#### Problem to work on:
Pick out the lines below that contain the string "agent" and copy them all.

Stored data entries:
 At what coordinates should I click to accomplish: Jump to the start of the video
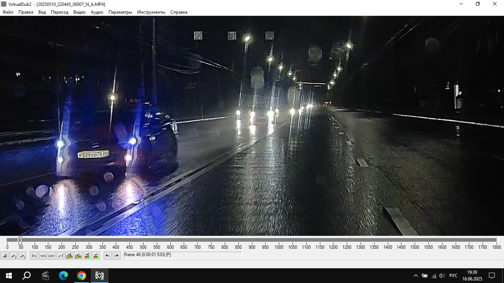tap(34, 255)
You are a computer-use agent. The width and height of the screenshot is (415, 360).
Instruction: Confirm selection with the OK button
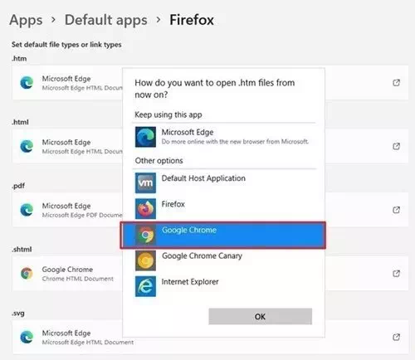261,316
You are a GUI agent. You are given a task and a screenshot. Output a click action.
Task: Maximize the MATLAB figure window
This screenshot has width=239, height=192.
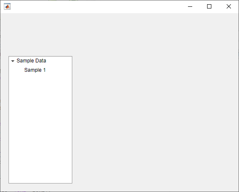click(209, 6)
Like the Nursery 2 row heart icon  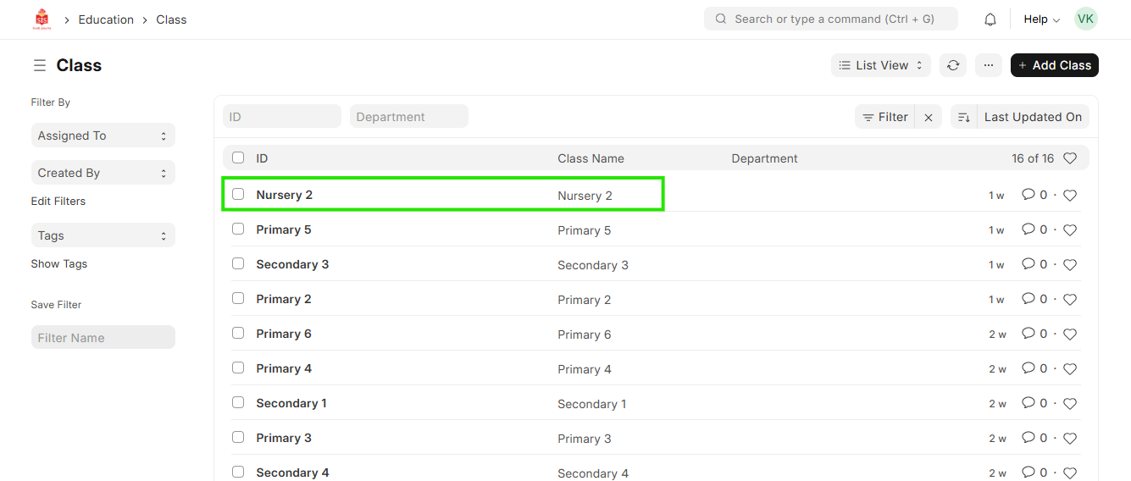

#### Output for this task:
You are a computer-use agent. The width and height of the screenshot is (415, 360).
You are a GUI agent. You are given a task and a screenshot. Output a click action.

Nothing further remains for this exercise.